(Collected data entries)
──────────────────────────────
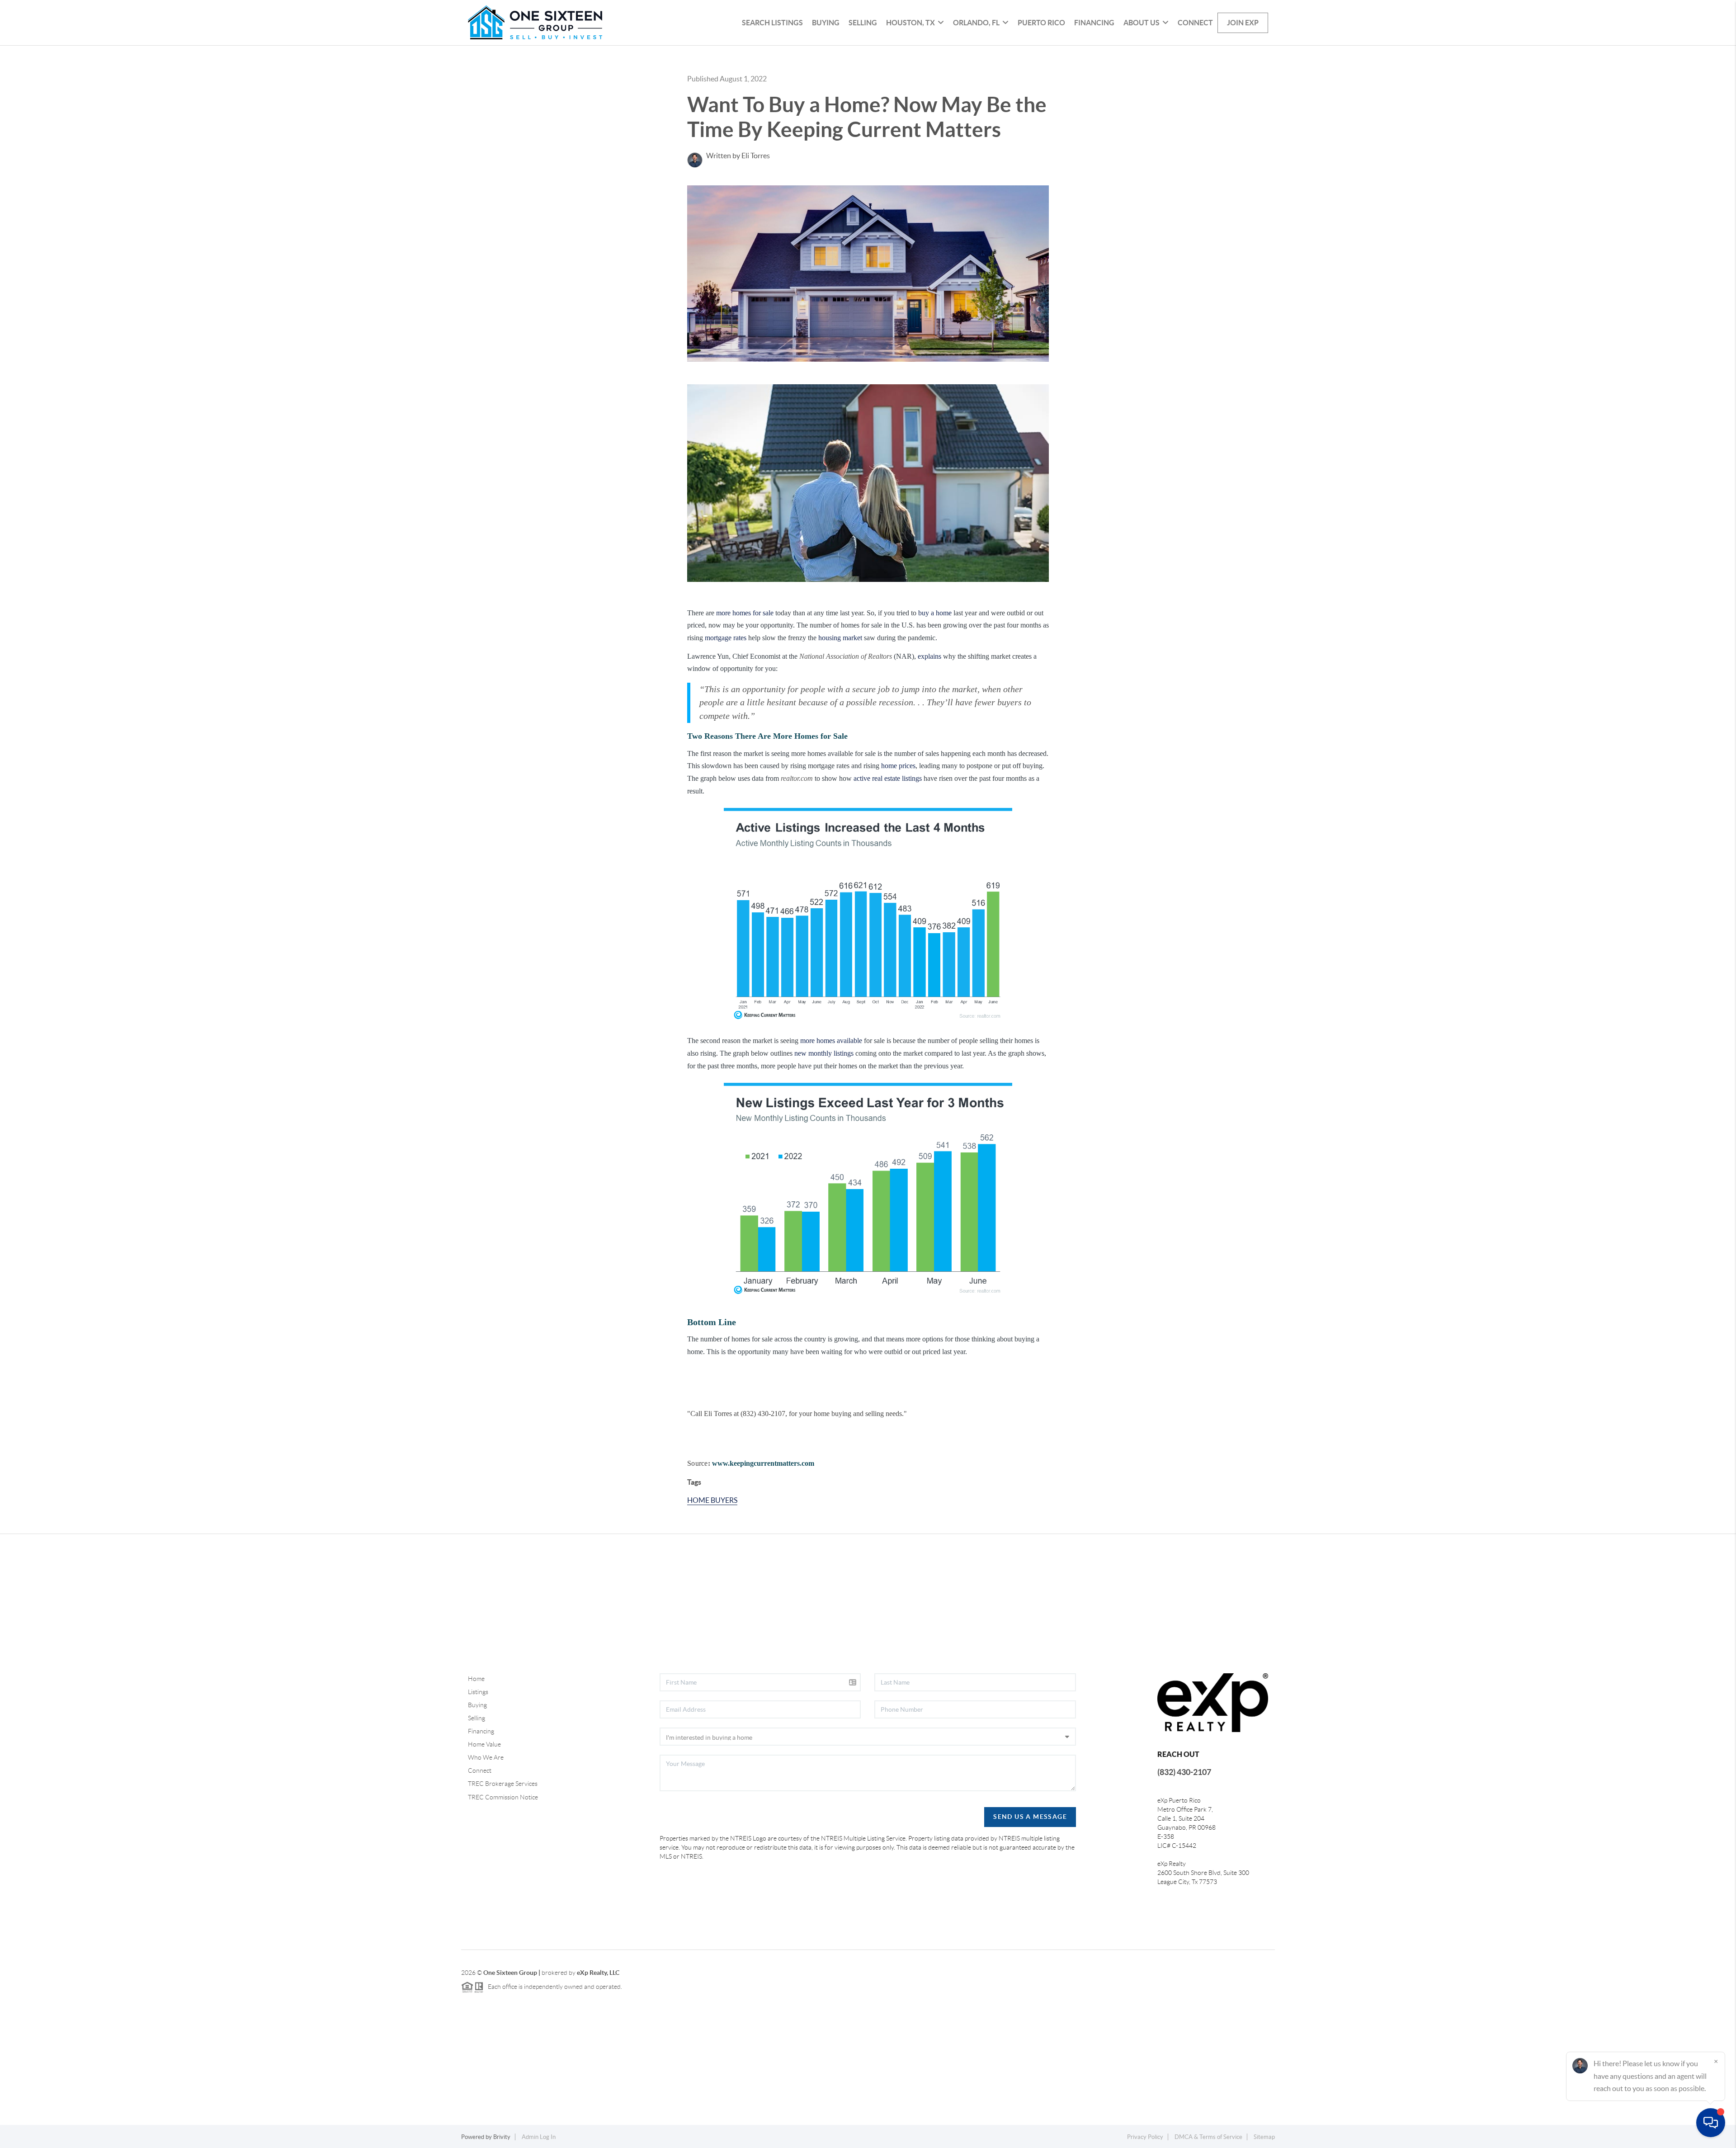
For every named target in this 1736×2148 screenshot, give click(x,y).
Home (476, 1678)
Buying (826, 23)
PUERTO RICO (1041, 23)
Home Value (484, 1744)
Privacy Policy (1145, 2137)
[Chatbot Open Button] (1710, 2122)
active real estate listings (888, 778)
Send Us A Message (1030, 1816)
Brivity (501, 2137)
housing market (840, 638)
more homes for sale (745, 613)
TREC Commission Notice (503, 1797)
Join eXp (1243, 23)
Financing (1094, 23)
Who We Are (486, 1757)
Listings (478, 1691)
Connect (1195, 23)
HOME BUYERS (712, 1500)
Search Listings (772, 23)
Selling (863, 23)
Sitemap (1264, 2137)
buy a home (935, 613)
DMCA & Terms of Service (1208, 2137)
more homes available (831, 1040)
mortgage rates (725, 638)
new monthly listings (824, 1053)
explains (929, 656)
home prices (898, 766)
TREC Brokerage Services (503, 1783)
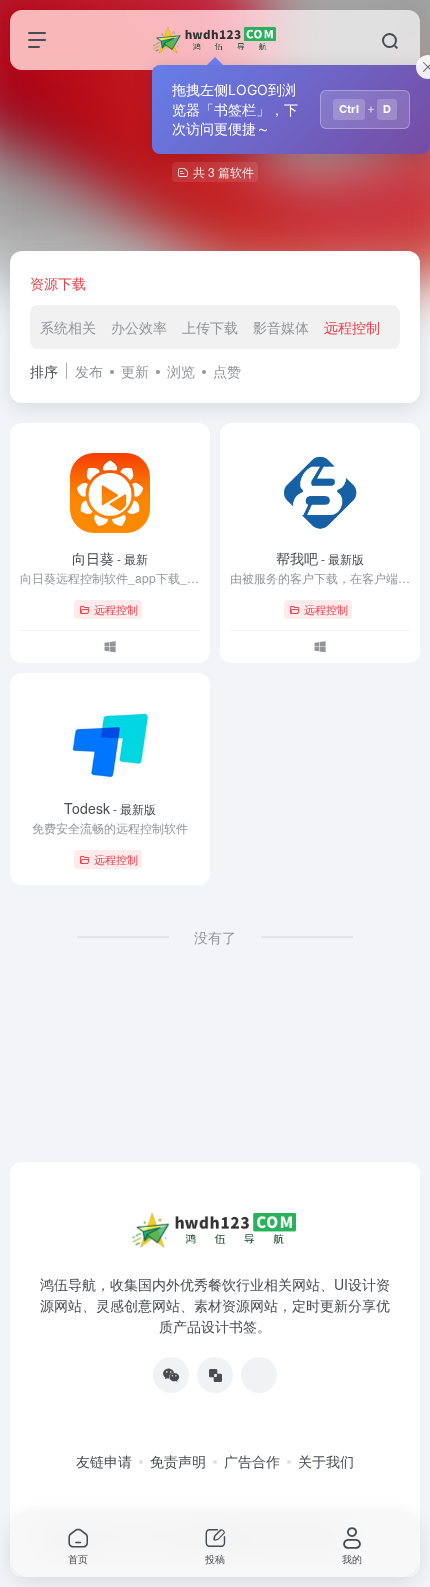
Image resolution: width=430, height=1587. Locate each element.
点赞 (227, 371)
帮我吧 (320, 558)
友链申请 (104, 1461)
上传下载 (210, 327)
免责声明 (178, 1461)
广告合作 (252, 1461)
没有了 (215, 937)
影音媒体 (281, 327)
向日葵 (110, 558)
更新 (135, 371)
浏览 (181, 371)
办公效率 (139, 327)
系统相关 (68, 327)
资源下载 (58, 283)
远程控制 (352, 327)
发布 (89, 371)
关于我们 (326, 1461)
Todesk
──────────────────────────────
ACTION ITEM:
How would the lines above read from the one with "Listings (478, 1691)" to the one with "远程控制 (352, 327)", inclusive, with no pictures? Write them out exactly.

PROBLEM SOLUTION:
Listings (478, 1691)
Connect (1195, 23)
HOME BUYERS (712, 1500)
Search Listings (772, 23)
Selling (863, 23)
Sitemap (1264, 2137)
buy a home (935, 613)
DMCA & Terms of Service (1208, 2137)
more homes available (831, 1040)
mortgage rates (725, 638)
new monthly listings (824, 1053)
explains (929, 656)
home prices (898, 766)
TREC Brokerage Services (503, 1783)
Image resolution: width=430, height=1587. Locate each element.
点赞 (227, 371)
帮我吧 (320, 558)
友链申请 (104, 1461)
上传下载 (210, 327)
免责声明 (178, 1461)
广告合作 (252, 1461)
没有了 (215, 937)
影音媒体 (281, 327)
向日葵 (110, 558)
更新 (135, 371)
浏览 (181, 371)
办公效率 (139, 327)
系统相关 (68, 327)
资源下载 (58, 283)
远程控制 (352, 327)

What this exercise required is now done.